Illustration: Shoshana Gordon/Axios
A rush of companies say they are putting their money where their mouth is. From McDonald's to Wells Fargo, a record number of big businesses say how they fare on a slew of goals — like diversity — will impact part of CEO pay.
Why it matters: It's kicked into high gear in the past year, as companies try to signal they are serious about their role in improving society.
The backdrop: Corporations are set to face pressure to disclose more about their workforce — as a tweet from SEC chair Gary Gensler reminds us.
Where it stands: About 100 S&P 500 companies link a portion of short-term incentives for CEOs (think annual cash bonuses) to environmental, social and governance metrics, according to ISS Corporate Solutions.

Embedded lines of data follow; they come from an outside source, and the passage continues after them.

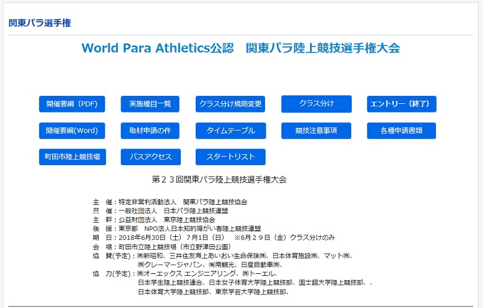Click the 関東パラ選手権 page header

[x=40, y=24]
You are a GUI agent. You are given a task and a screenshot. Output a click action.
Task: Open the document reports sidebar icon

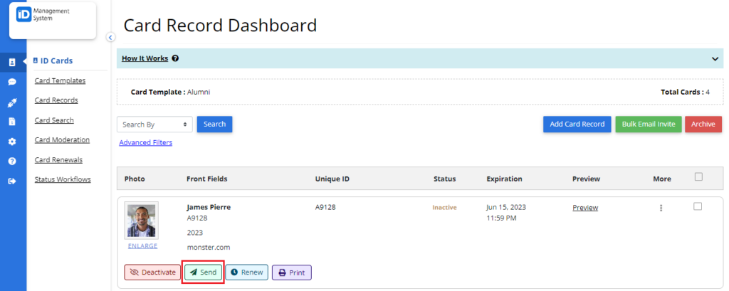(x=12, y=122)
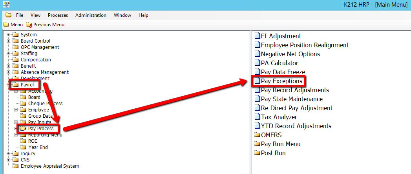Select the Pay Process folder in tree

coord(41,129)
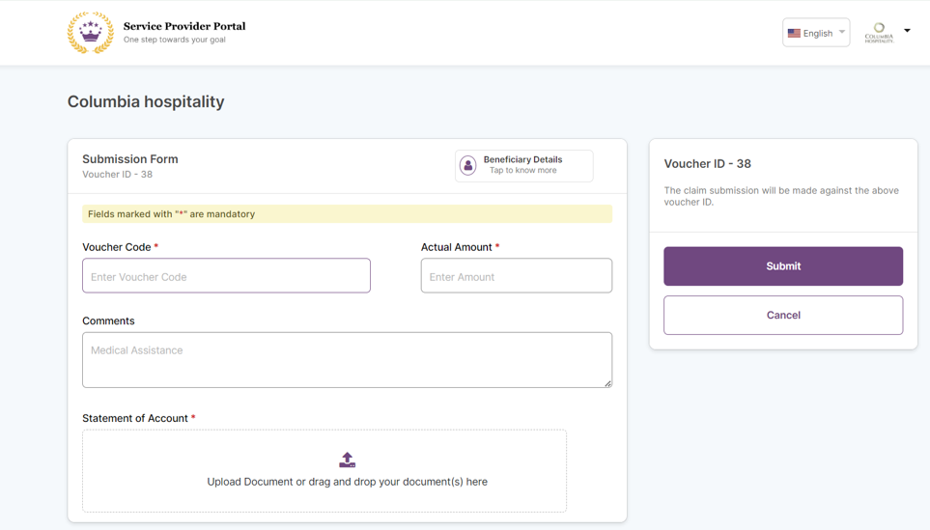Screen dimensions: 930x530
Task: Grab the Comments box resize handle
Action: pos(607,383)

That's up from roughly 68 in 2020.
- Nearly three-fourths of those metrics are around the workforce, including diversity and inclusion.
What to watch: Some payouts are pegged to goals with long time horizons — like putting more women on boards by 2030 or cutting carbon emissions by 2050.

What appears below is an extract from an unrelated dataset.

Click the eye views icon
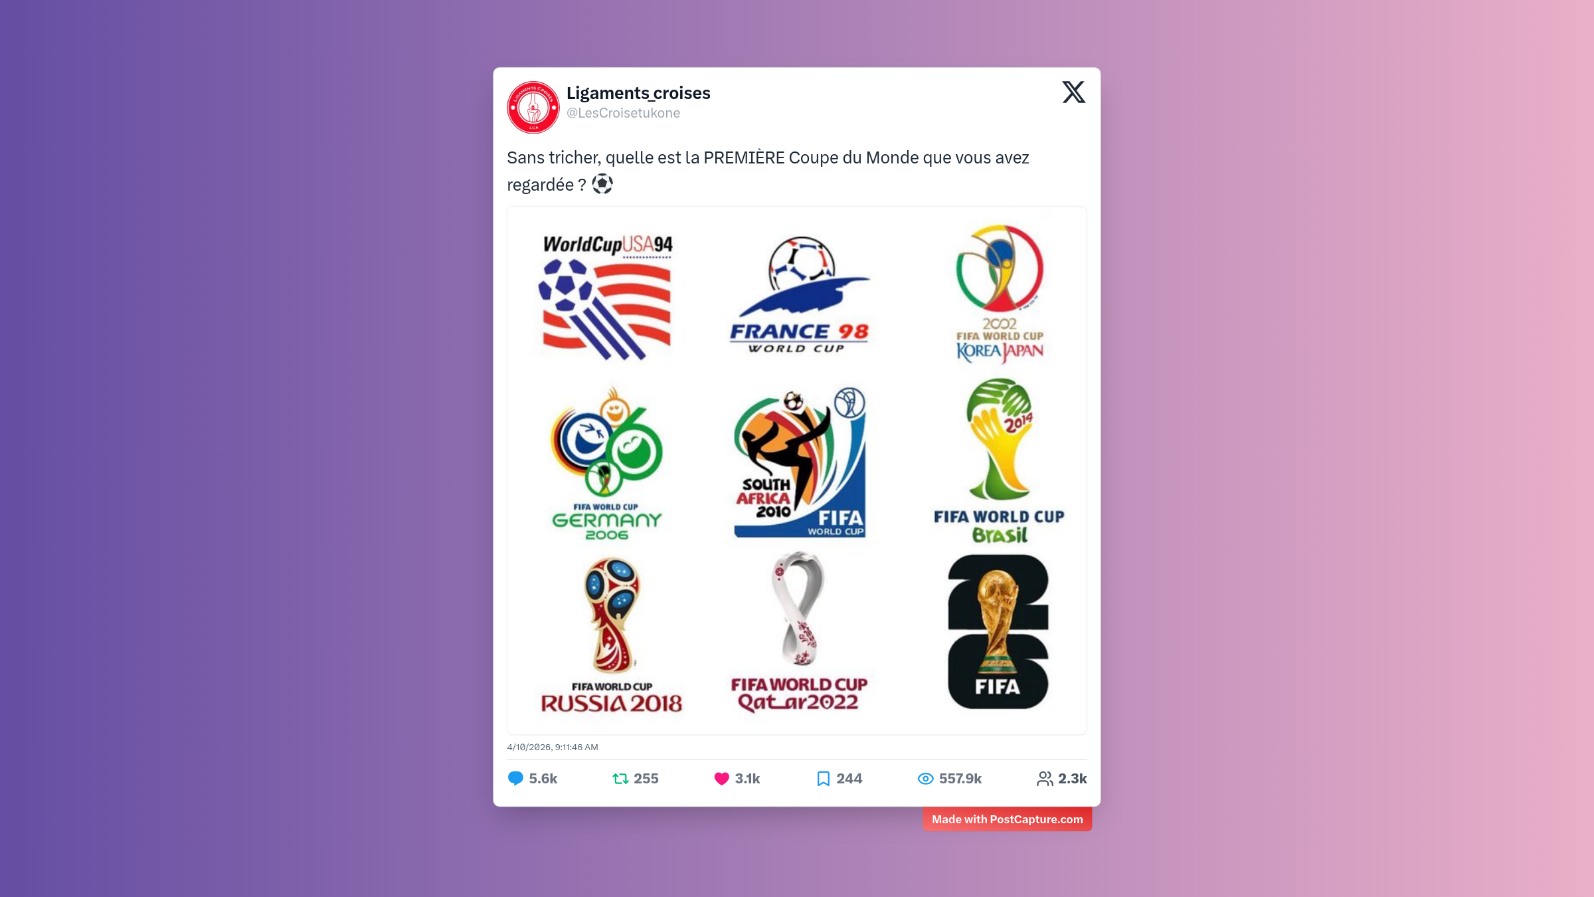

- But it can be unclear to the public what near-term progress is necessary to trigger annual payouts, says Jun Frank of ISS.
What they're saying: "Too often when companies do this, it's a very small percentage of CEO annual pay. And it can become a reward for something they would do anyway," says Rosanna Landis Weaver, who tracks governance and compensation at investor advocacy group As You Sow.
- And details around how these goals are set — and whether they go far enough to fix the issue — are often unclear.
The intrigue: It's not just top executives. Banker bonuses in Europe are increasingly being pegged to how firms are "contributing to a ... better society," Bloomberg reported today.
- But bonuses will "partly rely on a variable that’s harder to quantify than profit, which might make it easier to game."